A particular proxy, also known as a limited proxy, specifies how the board member wants their proxy to vote.
State laws and the rules of the company typically govern how proxy voting works, such as whether the proxy must be in writing.
Packet for the Board Meeting
It might be beneficial to compile all of the materials into a packet to assist board members in preparing and staying on track. Other materials that may be included in a board meeting package include:
The present business strategy.
Information sheets.
Reports on human resources and management.
Performance evaluations.
Financial statements.
Legal documentation for litigation and compliance.
Budgets that have been approved.
Committee reports are available.
Highlights of the program.
The bylaws of the organization.
Important transactions and communication.
What papers are being utilized during the meeting?
Many papers are used by board members during the meeting. The meeting minutes are one of the most crucial. They usually need to be a genuine and accurate record of what transpired at the meeting.
Before or during a meeting, board members may review the minutes from the previous meeting. Reviewing the minutes ensures that everyone is aware of what occurred and that the meeting proceeds well. Once approved by the board of directors, the minutes become part of the organization’s records.
Reports
Board members may also review reports provided by staff, the CEO or president, other board members, or consultants during board meetings. These reports may explain crucial corporate news or developments. They may keep board members up to speed on how the firm is performing and what transpired in previous meetings. They are usually kept as part of the company record.
Resolutions
Other significant board meeting papers include resolutions. A Board Resolution, also known as a Corporate Resolution, is a mechanism for a company’s board of directors or investors to memorialize a decision taken for the business. After a board meeting, this paper documents the facts of that decision in writing.

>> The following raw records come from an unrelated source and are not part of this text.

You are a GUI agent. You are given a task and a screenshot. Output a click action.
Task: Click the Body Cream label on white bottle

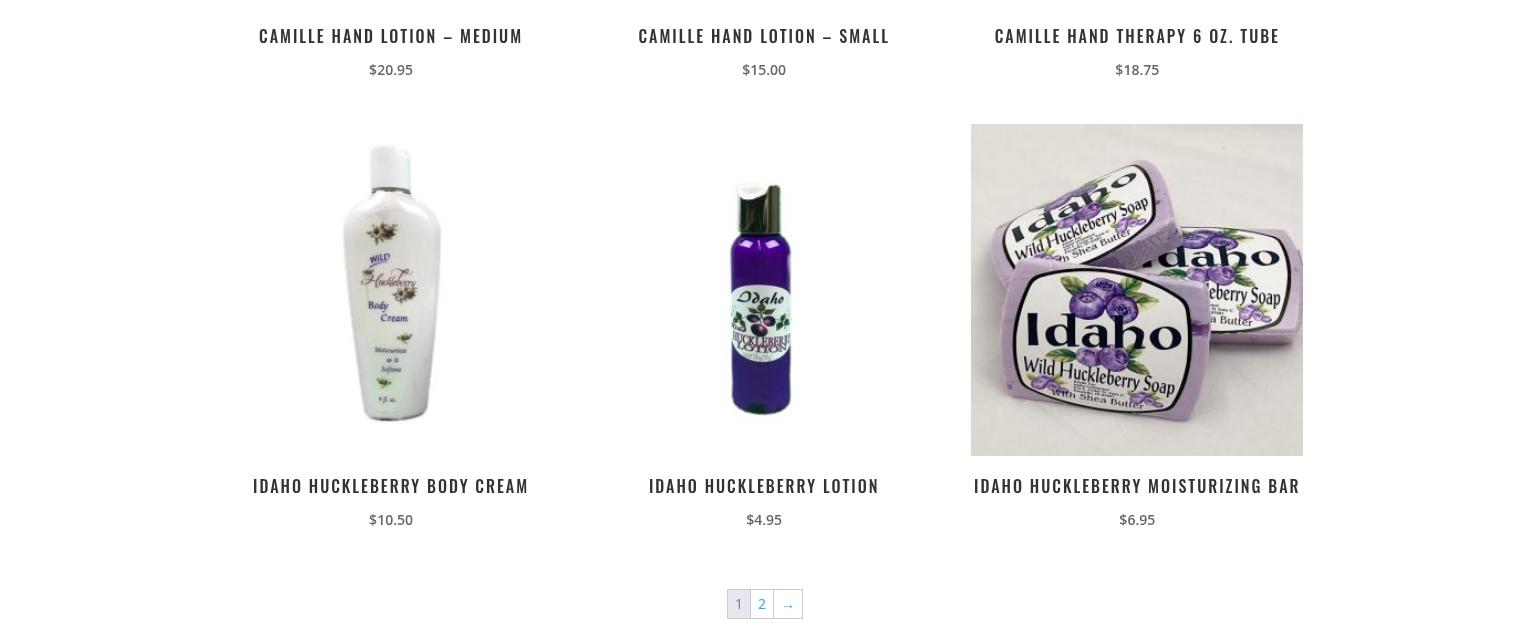(x=389, y=311)
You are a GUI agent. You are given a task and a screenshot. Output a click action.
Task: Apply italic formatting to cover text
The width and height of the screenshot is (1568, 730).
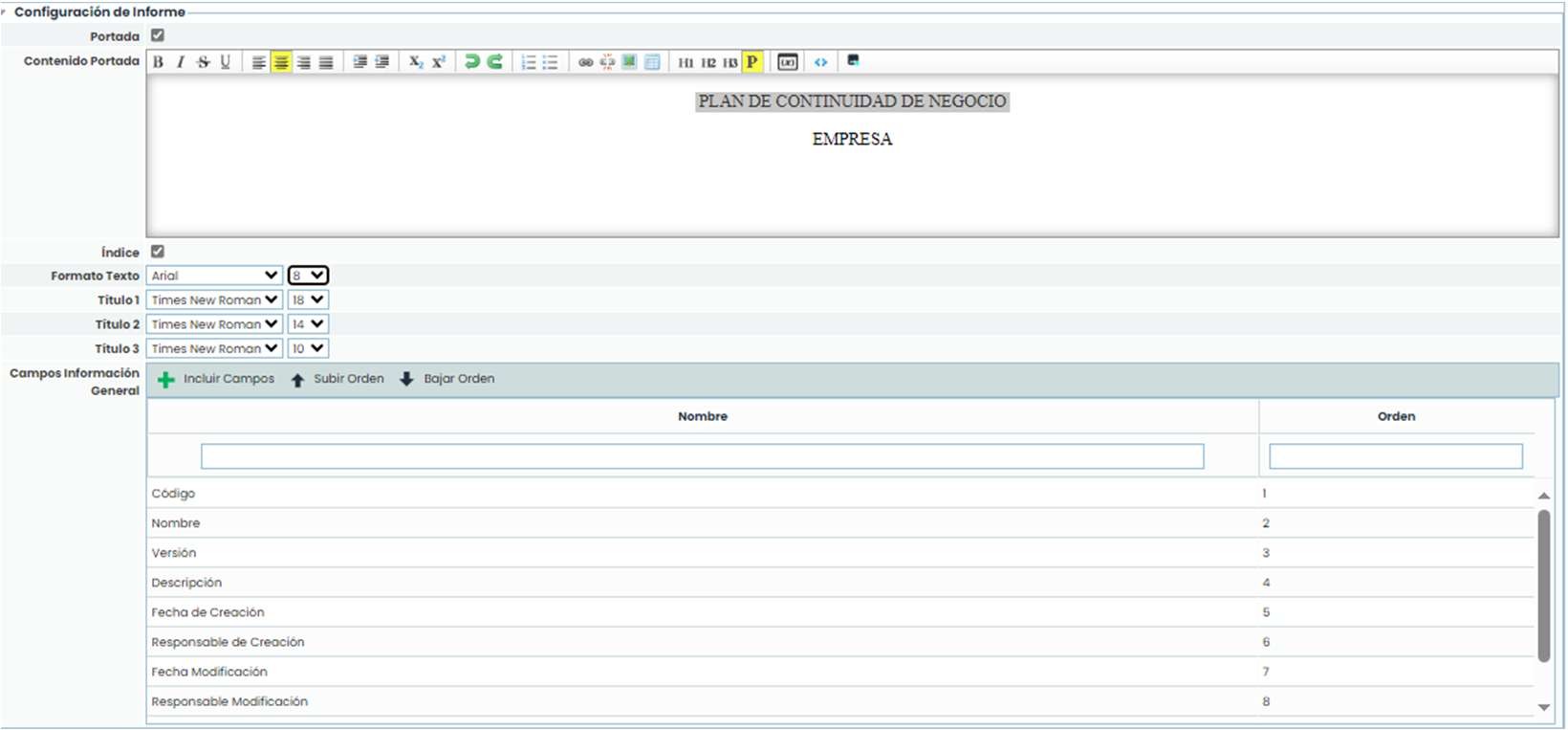coord(180,62)
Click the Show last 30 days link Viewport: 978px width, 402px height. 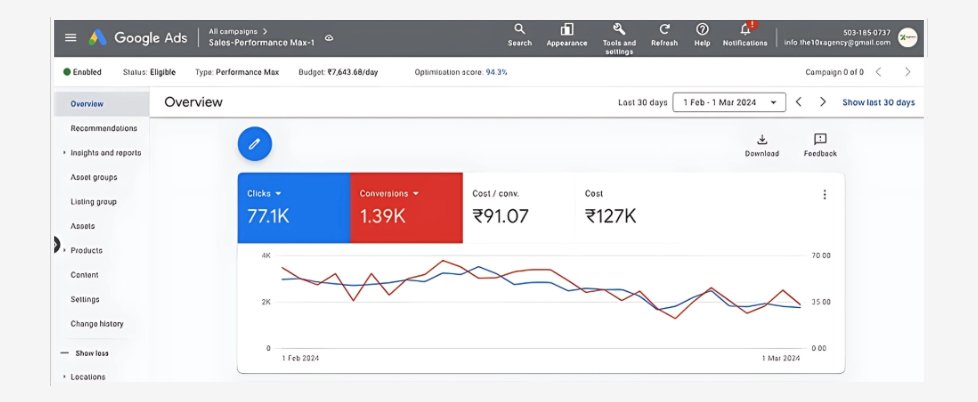coord(878,102)
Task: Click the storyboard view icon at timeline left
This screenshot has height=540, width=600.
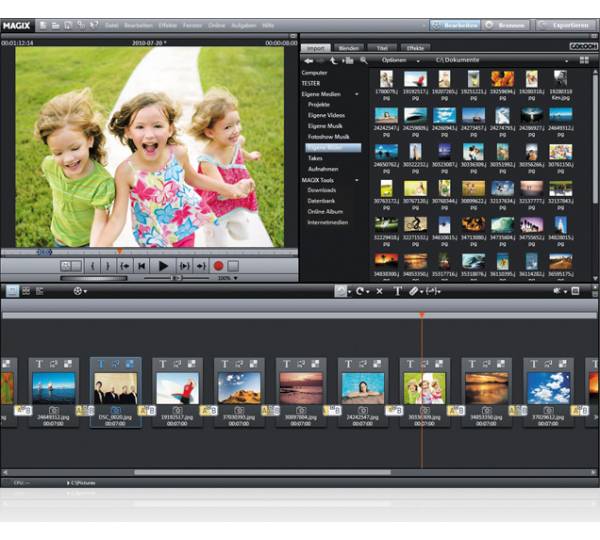Action: (11, 291)
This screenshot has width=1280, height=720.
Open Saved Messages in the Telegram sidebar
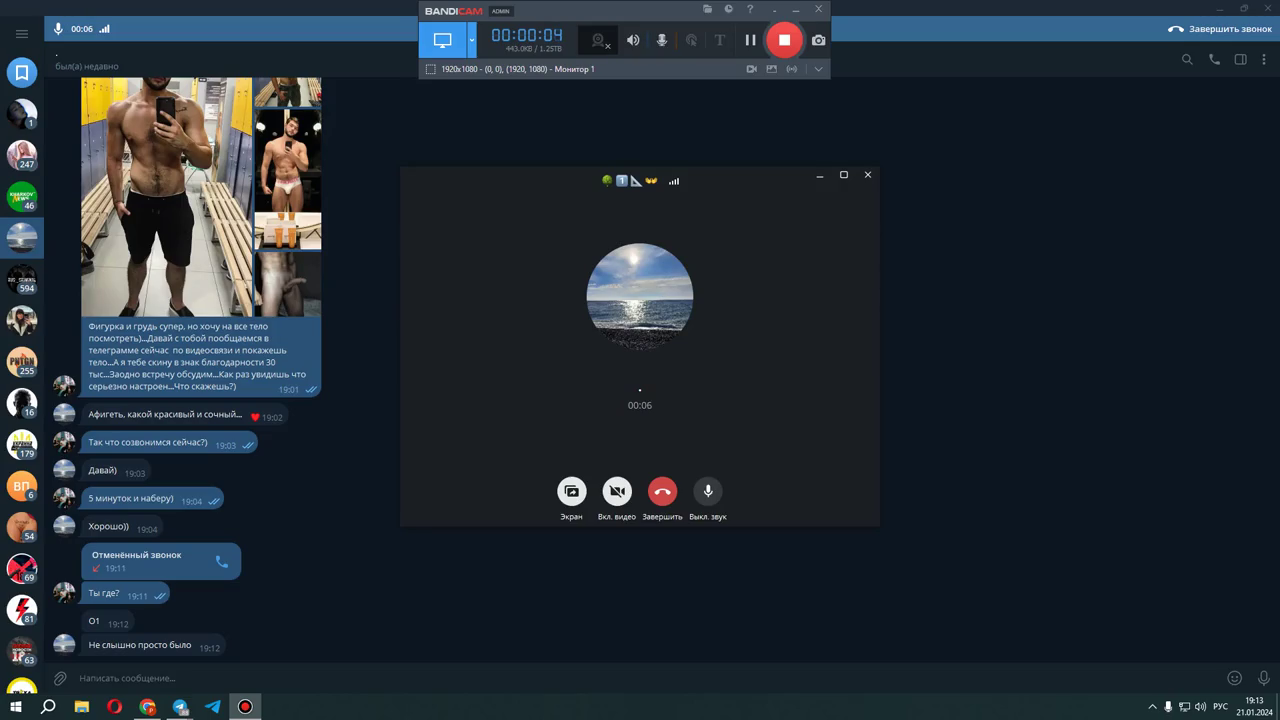(21, 72)
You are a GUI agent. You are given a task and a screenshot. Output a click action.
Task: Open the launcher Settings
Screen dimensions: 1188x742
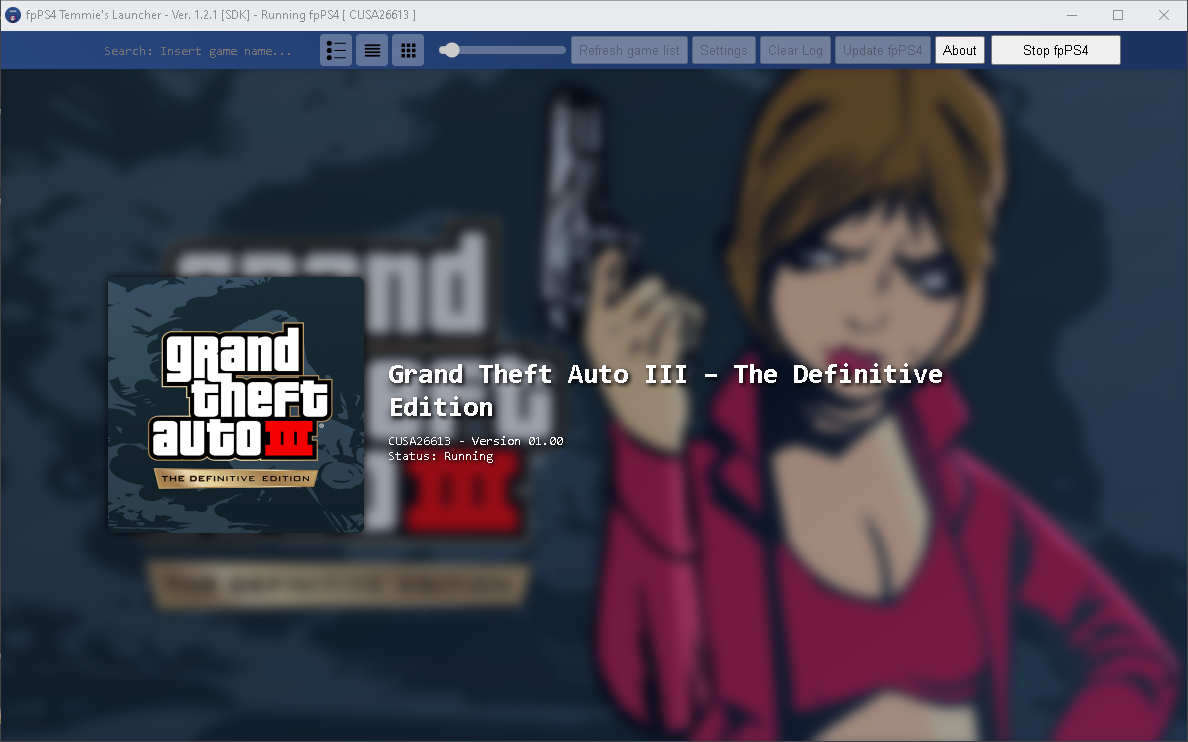tap(723, 49)

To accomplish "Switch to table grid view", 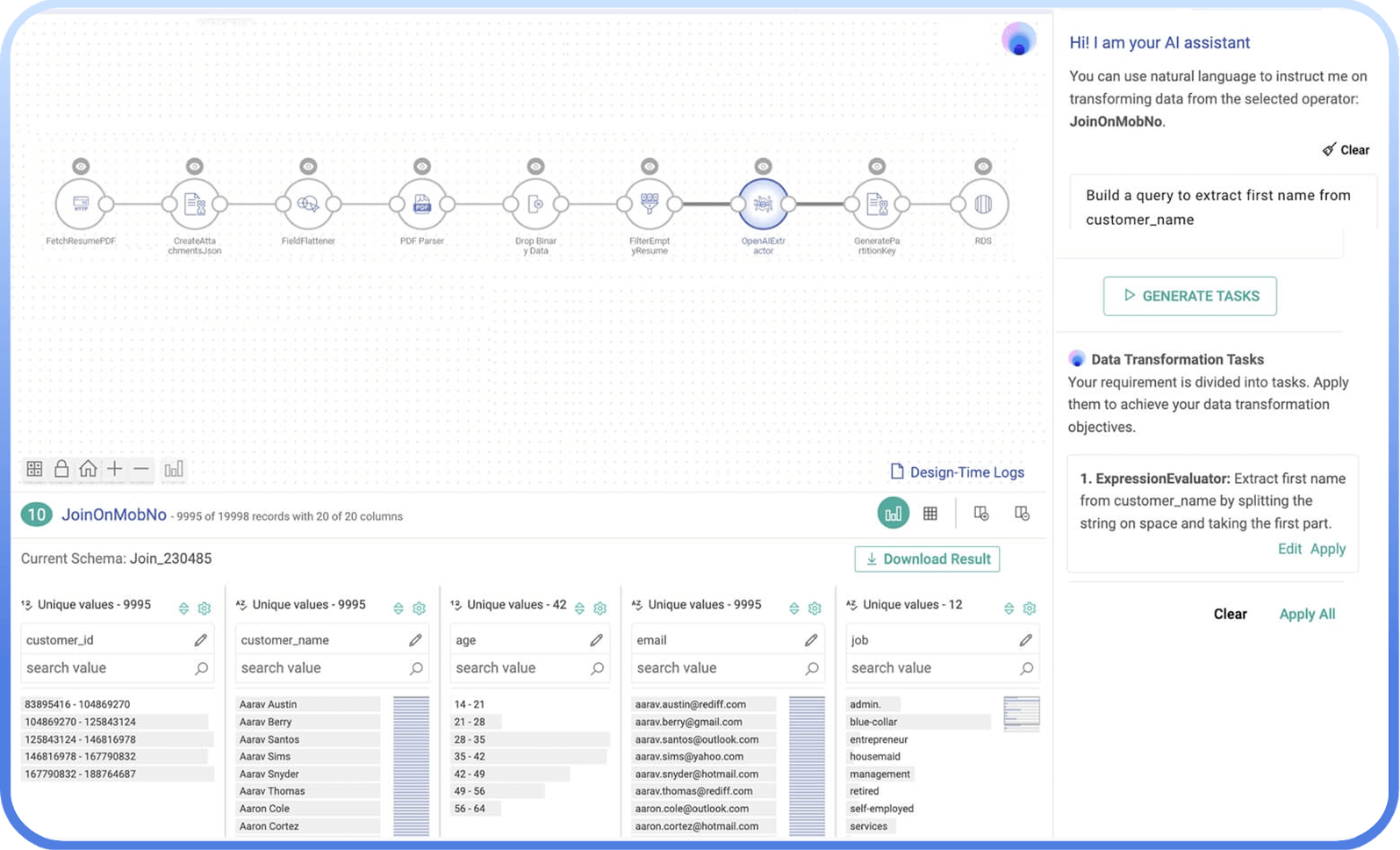I will point(930,514).
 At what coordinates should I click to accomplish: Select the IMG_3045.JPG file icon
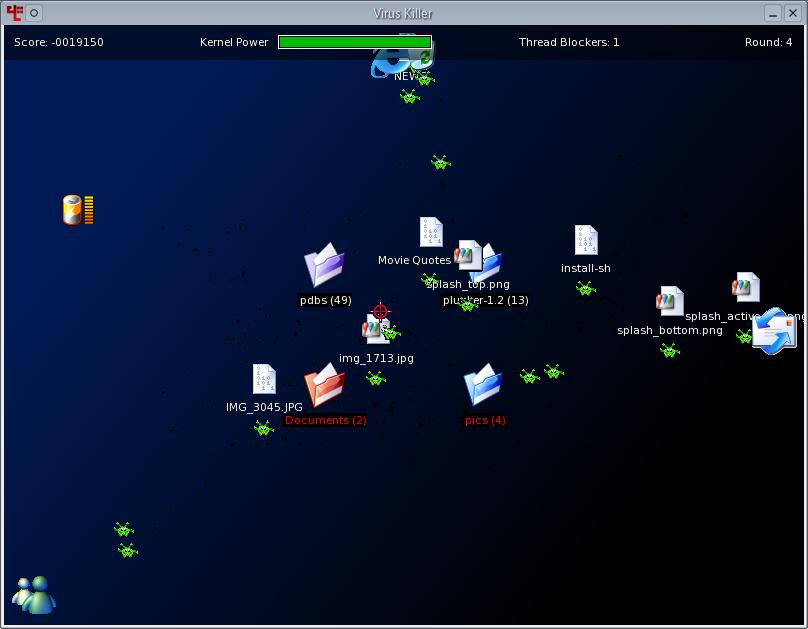point(264,379)
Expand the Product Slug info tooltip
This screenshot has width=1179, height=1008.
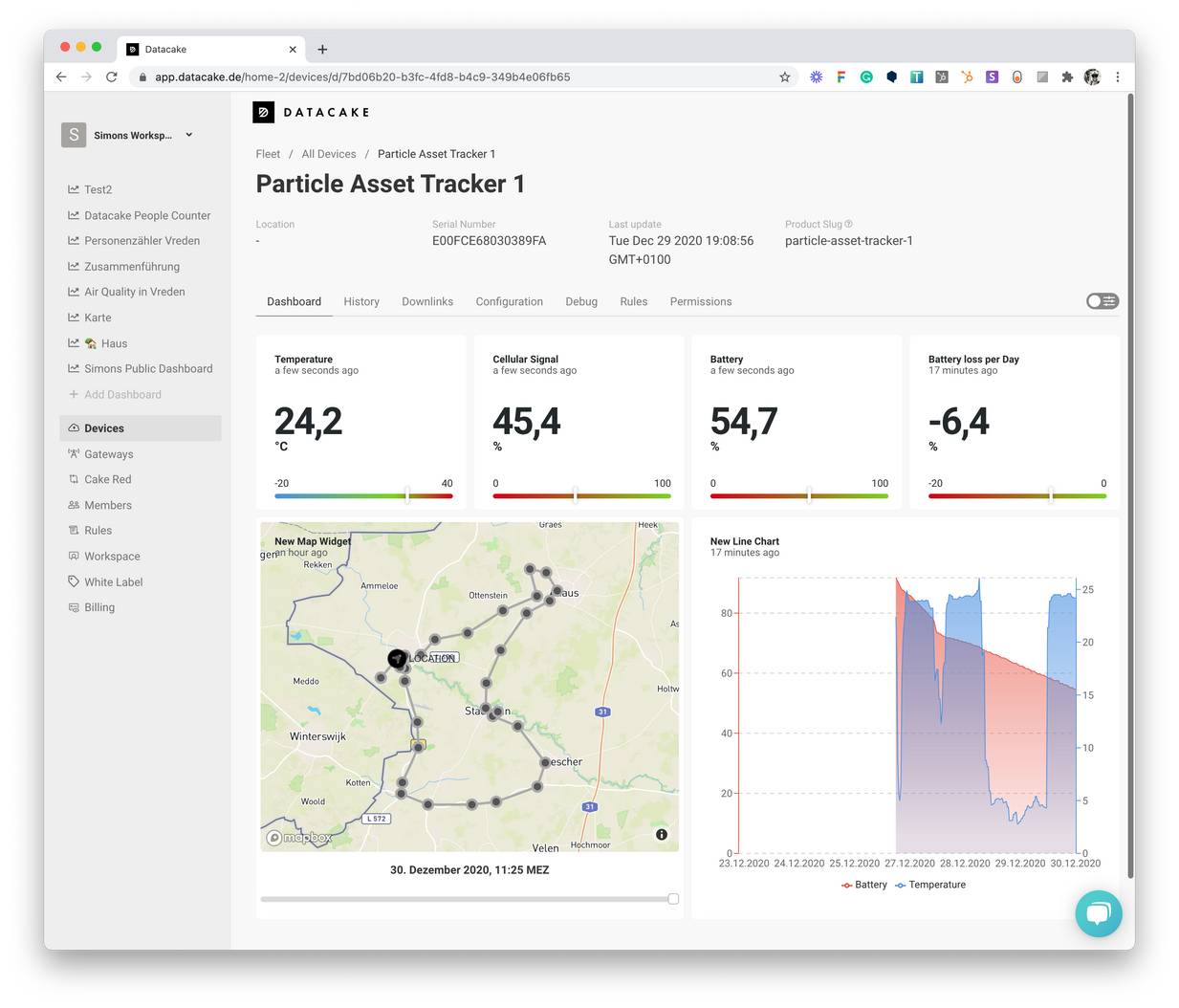click(849, 224)
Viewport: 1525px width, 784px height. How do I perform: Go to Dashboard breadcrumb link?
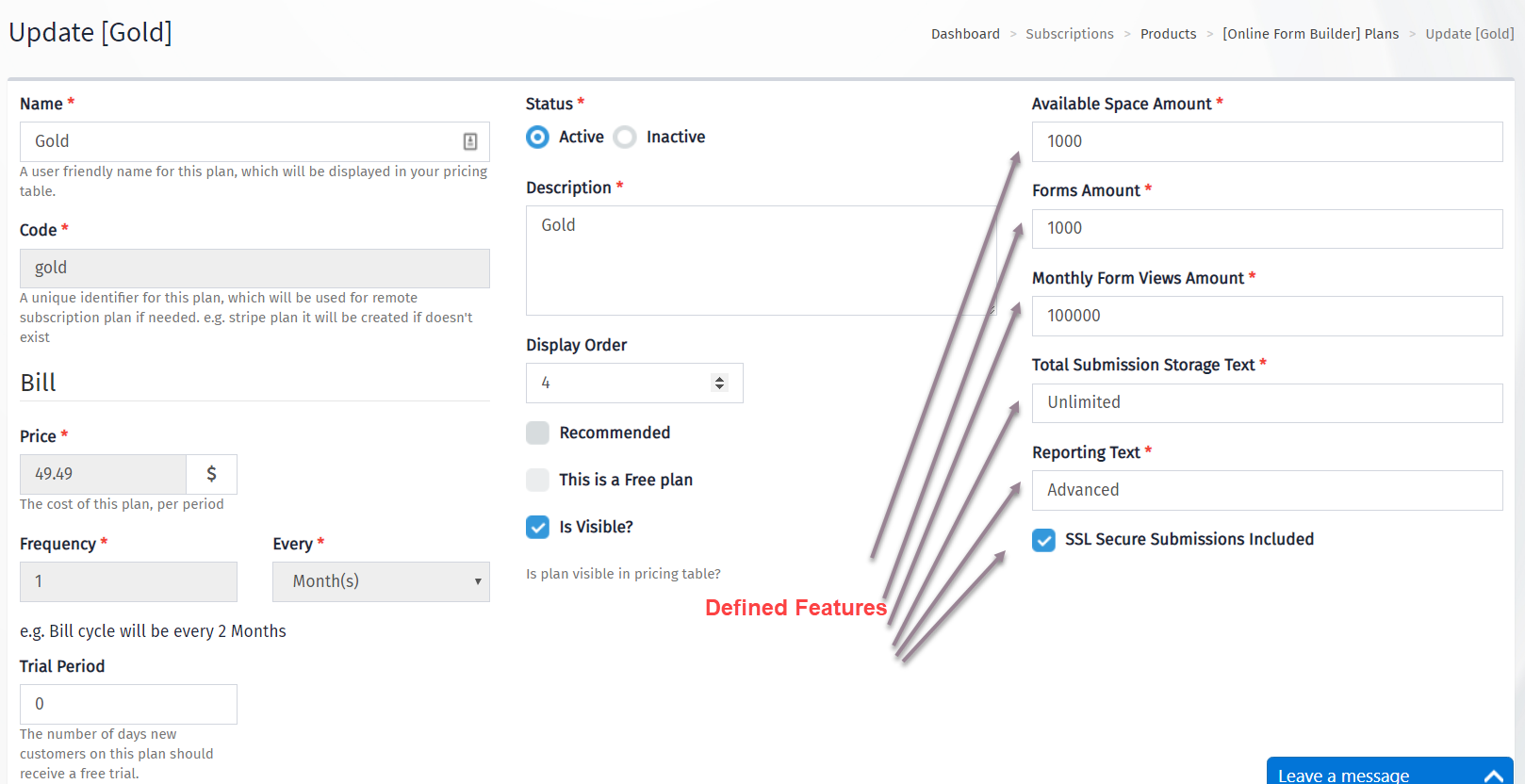[965, 34]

A Corporate Resolution is an essential compliance document that documents any key decision taken by shareholders or a board of directors at a meeting. This document is often used by the board when a new board member is elected, or when the firm employs a new employee, sells stocks, or takes other major choices. It is often a written record of a required corporate activity. Company resolutions may offer the essential documentation of board actions and leaders. The Internal Revenue Service (IRS), state regulators, investors, and business executives may subsequently review them to ensure that the firm is adhering to rules, tax laws, and its own bylaws.
Information Sheets
Fact Sheets may also be created by businesses for their board members and other interested parties. Fact sheets often summarize facts in an easy-to-understand style. These papers consolidate company information and serve as a fast reference for other topics such as legal difficulties, debts, financials, and more.
What papers are utilized in the aftermath of the meeting?
After meetings, firms should ensure that all Board Resolutions are documented and filed in the company’s records. Meeting minutes should also be provided, and all meeting records should be securely preserved. Other papers to consider utilizing after a board meeting, although not generally legally needed, include:
Action items to be followed up on by board members or company executives.
Post-meeting questionnaires to solicit input in order to improve future sessions.
Compliance documentation that may be required by federal or state legislation.
The next Meeting Announcement.
It is essential to keep company documents like the ones stated above in order to avoid legal, tax, and financial problems. Effective record-keeping may also aid your company’s responsibility, growth, and appearance to possible investors, partners, or purchasers.